A 19-year-old man with progressive lung infiltrates
TREATMENT WITH AMPHOTERICIN
The treatment includes giving effective antifungal agents promptly, correcting hyperglycemia and metabolic acidosis, reversing immunosuppression (if possible), and considering surgical debridement.1,2
Antifungal therapy is with conventional amphotericin B (Amphocin) or its lipid formulation (Abelcet). The lipid formulation is at least as effective as conventional amphotericin B and less nephrotoxic, thus allowing higher doses.1,9 The optimal duration of therapy has not been evaluated, but experts in general treat until the pulmonary and sinus lesions have resolved.2
Posaconazole (Noxafil), a broad-spectrum oral azole, has activity in vitro and is a valuable alternative for patients who have refractory zygomycosis or who cannot tolerate amphotericin B.5,10
,The role of echinocandins is unclear, as they do not have in vitro activity against Zygomycetes. However, tests in animals have shown a synergistic effect between the echinocandin caspofungin (Cancidas) and amphotericin B lipid complex.11 Other antifungal agents such as azoles lack activity against Zygomycetes.5
The return of neutrophils plays a substantial role in resolving the infection in neutropenic patients, a proposition supported by reports of the failure of antifungal therapy in patients with persistent neutropenia.1 The addition of granulocyte colony-stimulating factor may accelerate neutrophil recovery and enhance neutrophil activity against opportunistic fungal pathogens.12
Even though progress has been made in the treatment of this disease, the prognosis continues to be poor in patients with hematologic malignancies and pulmonary or disseminated zygomycosis.9
ENDOBRONCHIAL ZYGOMYCOSIS
Aspergillosis is the most common endobronchial fungal disease. Zygomycosis is the third most common, after coccidioidomycosis. In zygomycosis, endobronchial lesions can be found in a third of patients who have pulmonary involvement.6,13,14
The most common predisposing conditions for the development of endobronchial zygomycosis are diabetes and hematologic malignancies associated with neutropenia.14
Endobronchial zygomycosis is characterized by a locally invasive gray-white mucoid lesion that blocks a major airway.13 The involved airway is usually edematous and necrotic. The diagnosis can be made by visualizing the organism in bronchial washings, brushings, or endobronchial biopsies.14
If the disease is not promptly diagnosed, the risk of death is very high. The management includes high-dose conventional or lipid amphotericin B and surgical or endobronchial resection.13,15
OUR CASE CONTINUED
After Zygomycetes was seen in the tissue from his bronchial biopsy, our patient received amphotericin B lipid complex at 5 mg/kg/day (started between images C and D in Figure 1). He had a good initial clinical response, but the infection progressed (image D in Figure 1).
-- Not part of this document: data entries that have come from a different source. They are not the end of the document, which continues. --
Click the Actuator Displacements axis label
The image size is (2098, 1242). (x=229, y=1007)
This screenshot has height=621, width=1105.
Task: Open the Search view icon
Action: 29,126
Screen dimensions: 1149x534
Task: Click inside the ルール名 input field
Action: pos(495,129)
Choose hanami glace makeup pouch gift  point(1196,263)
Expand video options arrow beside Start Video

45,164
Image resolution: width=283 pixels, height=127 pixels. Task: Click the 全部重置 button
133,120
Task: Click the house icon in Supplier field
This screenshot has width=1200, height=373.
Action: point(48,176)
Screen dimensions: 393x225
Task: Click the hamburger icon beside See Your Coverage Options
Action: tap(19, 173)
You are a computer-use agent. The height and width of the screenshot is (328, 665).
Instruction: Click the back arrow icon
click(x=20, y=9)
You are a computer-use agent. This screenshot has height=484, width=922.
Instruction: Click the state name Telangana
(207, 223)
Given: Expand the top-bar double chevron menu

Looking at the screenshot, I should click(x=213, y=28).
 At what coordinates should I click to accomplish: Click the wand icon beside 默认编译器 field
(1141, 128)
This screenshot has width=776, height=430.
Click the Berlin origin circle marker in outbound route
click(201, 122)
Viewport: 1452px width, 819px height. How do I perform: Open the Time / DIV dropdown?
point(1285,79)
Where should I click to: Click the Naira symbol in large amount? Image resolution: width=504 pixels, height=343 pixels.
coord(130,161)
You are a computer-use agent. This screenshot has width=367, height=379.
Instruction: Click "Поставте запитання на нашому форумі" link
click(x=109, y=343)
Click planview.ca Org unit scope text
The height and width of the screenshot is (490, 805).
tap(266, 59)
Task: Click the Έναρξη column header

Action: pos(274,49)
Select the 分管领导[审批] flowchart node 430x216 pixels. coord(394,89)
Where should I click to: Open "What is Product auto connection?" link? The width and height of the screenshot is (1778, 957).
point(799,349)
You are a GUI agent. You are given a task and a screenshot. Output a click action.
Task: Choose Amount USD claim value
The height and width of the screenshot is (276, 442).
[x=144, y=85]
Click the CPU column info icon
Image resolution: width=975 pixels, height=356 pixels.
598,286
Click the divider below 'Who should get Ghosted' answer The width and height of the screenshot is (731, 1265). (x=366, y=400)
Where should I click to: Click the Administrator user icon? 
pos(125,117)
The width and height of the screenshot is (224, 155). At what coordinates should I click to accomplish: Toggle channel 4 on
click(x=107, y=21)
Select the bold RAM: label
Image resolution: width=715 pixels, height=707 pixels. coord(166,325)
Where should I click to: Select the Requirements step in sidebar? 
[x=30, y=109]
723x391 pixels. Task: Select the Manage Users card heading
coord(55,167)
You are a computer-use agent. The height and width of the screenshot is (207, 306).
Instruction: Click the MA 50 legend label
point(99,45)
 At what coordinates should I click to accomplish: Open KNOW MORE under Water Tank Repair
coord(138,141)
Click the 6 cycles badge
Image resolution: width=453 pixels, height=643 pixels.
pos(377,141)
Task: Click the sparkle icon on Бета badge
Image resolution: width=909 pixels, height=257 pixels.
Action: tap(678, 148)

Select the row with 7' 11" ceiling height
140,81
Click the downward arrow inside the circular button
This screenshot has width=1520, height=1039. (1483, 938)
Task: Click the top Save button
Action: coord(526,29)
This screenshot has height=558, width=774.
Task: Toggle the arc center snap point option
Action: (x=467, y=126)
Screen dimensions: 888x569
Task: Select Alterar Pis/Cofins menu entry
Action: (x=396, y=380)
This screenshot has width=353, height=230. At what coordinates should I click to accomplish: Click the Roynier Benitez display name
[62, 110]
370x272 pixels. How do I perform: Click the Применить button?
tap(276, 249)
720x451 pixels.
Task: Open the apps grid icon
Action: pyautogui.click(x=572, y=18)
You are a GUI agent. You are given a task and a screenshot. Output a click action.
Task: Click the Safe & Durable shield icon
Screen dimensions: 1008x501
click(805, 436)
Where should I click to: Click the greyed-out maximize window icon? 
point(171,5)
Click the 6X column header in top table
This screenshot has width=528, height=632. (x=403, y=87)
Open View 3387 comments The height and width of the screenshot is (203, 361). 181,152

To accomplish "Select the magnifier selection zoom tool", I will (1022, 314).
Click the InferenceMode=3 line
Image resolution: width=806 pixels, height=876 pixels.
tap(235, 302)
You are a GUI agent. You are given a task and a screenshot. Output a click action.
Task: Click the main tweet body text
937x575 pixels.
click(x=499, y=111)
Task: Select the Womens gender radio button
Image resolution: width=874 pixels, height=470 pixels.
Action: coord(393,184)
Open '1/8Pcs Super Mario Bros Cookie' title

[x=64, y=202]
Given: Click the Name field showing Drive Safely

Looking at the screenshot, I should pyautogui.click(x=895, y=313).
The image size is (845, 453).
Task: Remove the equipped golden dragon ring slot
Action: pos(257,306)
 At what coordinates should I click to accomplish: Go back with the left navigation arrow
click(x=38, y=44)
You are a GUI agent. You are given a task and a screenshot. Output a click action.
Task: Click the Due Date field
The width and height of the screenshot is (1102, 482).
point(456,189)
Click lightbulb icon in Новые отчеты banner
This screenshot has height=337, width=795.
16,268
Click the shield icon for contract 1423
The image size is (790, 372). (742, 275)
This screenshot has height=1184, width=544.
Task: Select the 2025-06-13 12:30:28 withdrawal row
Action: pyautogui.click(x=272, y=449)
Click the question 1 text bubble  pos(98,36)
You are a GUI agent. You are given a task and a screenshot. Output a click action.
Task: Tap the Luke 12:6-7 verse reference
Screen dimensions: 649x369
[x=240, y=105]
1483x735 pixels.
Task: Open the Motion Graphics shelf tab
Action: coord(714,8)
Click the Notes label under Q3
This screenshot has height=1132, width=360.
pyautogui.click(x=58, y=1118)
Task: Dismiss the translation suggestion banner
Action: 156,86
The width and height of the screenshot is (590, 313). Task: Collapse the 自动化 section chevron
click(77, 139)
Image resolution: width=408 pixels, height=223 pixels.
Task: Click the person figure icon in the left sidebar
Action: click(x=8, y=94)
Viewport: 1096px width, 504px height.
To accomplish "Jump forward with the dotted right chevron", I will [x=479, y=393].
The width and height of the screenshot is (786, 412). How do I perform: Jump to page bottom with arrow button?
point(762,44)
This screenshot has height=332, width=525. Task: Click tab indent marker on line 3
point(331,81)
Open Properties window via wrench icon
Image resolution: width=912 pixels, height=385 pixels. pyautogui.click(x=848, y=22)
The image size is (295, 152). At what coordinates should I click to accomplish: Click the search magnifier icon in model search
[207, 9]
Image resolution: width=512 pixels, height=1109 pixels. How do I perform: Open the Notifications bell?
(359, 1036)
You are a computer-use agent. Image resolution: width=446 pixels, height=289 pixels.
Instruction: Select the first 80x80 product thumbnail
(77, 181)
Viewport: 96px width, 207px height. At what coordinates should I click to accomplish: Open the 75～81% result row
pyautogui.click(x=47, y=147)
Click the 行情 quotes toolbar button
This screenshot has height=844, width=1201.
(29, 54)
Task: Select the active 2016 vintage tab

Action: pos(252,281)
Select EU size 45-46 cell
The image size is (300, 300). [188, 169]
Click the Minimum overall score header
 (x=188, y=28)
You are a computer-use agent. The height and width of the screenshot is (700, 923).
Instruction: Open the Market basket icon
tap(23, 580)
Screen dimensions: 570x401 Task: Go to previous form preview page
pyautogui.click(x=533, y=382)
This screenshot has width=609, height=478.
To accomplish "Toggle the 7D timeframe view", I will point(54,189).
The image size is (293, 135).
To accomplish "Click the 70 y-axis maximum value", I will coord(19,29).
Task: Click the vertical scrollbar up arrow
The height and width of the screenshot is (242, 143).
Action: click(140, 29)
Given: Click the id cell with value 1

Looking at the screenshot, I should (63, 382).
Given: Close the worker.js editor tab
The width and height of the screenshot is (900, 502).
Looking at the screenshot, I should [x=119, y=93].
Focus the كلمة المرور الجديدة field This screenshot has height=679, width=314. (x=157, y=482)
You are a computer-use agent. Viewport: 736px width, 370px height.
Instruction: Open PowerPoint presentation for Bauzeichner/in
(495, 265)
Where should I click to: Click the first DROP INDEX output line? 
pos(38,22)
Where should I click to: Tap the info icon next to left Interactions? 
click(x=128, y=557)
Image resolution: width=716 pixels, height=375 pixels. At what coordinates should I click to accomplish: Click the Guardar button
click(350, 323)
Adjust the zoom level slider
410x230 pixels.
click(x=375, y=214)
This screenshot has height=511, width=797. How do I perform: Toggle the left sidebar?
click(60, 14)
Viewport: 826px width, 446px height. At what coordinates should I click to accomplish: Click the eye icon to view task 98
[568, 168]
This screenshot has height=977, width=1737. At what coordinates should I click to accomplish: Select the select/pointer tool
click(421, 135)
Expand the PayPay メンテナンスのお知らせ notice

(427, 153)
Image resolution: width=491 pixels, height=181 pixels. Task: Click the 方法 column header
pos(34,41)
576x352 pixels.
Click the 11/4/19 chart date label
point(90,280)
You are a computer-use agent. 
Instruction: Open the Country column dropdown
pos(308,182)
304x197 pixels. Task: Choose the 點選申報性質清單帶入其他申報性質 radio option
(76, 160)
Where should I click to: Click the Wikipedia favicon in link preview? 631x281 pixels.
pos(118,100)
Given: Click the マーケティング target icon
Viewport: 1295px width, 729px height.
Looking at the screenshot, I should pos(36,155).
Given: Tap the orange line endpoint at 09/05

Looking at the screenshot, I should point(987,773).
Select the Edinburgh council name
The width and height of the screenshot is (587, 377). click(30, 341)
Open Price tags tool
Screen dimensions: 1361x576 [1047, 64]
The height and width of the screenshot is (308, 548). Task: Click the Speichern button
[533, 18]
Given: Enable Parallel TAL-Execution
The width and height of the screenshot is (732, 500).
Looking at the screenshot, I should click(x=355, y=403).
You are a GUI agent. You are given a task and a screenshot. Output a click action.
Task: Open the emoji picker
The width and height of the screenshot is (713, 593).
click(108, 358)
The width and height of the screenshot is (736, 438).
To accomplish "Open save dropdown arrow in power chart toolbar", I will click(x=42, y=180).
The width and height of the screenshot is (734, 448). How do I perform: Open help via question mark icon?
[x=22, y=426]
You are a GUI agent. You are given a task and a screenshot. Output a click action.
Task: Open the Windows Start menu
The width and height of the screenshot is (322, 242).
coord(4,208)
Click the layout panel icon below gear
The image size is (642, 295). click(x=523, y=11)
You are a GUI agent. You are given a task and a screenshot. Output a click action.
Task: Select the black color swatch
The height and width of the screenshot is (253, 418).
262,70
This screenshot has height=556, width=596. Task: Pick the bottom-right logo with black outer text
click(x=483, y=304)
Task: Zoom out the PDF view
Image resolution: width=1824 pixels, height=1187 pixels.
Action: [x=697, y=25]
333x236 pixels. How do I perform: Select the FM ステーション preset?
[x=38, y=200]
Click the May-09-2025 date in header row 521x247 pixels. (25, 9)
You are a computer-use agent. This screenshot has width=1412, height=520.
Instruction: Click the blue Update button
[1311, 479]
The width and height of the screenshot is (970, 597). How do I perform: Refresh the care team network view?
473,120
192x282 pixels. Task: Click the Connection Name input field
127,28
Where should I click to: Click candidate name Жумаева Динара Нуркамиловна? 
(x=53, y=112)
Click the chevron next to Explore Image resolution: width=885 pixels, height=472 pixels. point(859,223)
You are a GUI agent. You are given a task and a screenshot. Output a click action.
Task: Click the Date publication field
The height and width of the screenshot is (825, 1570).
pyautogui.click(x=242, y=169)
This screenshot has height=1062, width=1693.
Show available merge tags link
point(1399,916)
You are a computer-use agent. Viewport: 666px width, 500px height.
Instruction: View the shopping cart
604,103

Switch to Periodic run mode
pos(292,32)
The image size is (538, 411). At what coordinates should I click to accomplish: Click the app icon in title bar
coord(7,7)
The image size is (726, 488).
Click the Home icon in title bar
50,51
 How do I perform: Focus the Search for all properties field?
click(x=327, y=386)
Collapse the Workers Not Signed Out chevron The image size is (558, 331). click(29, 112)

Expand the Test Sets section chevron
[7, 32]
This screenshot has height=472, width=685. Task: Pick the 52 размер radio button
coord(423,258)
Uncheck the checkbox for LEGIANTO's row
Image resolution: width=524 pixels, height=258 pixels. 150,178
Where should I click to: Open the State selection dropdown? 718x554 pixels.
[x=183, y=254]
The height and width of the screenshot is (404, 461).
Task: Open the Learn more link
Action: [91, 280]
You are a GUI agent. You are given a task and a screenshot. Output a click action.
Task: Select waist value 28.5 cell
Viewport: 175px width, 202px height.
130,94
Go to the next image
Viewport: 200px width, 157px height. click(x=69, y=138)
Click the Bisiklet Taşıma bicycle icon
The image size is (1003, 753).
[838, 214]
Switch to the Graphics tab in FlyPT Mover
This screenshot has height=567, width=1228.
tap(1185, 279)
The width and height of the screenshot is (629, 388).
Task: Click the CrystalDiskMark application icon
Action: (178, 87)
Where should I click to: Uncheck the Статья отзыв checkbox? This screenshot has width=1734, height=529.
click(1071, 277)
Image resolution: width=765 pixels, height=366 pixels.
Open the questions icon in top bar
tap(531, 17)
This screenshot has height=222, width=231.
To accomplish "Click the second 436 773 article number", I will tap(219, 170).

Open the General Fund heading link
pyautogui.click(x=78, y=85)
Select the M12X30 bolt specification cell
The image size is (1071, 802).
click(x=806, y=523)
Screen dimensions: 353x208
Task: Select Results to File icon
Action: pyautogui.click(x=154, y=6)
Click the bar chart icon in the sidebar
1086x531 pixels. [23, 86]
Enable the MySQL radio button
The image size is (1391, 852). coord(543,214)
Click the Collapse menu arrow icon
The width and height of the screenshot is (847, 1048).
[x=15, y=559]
The patient died as a result of massive hemoptysis attributable to the angioinvasive nature of the fungus, which most likely caused an erosion of a major pulmonary vessel.
TAKE-HOME POINTS
- Pulmonary disease is the most common manifestation of zygomycosis in patients with underlying hematologic malignancy. In this setting, zygomycosis has a high rate of morbidity and death.
- Endobronchial lesions can be seen in up to a third of patients with pulmonary zygomycosis.
- Prompt and effective therapy is essential for treatment to be successful.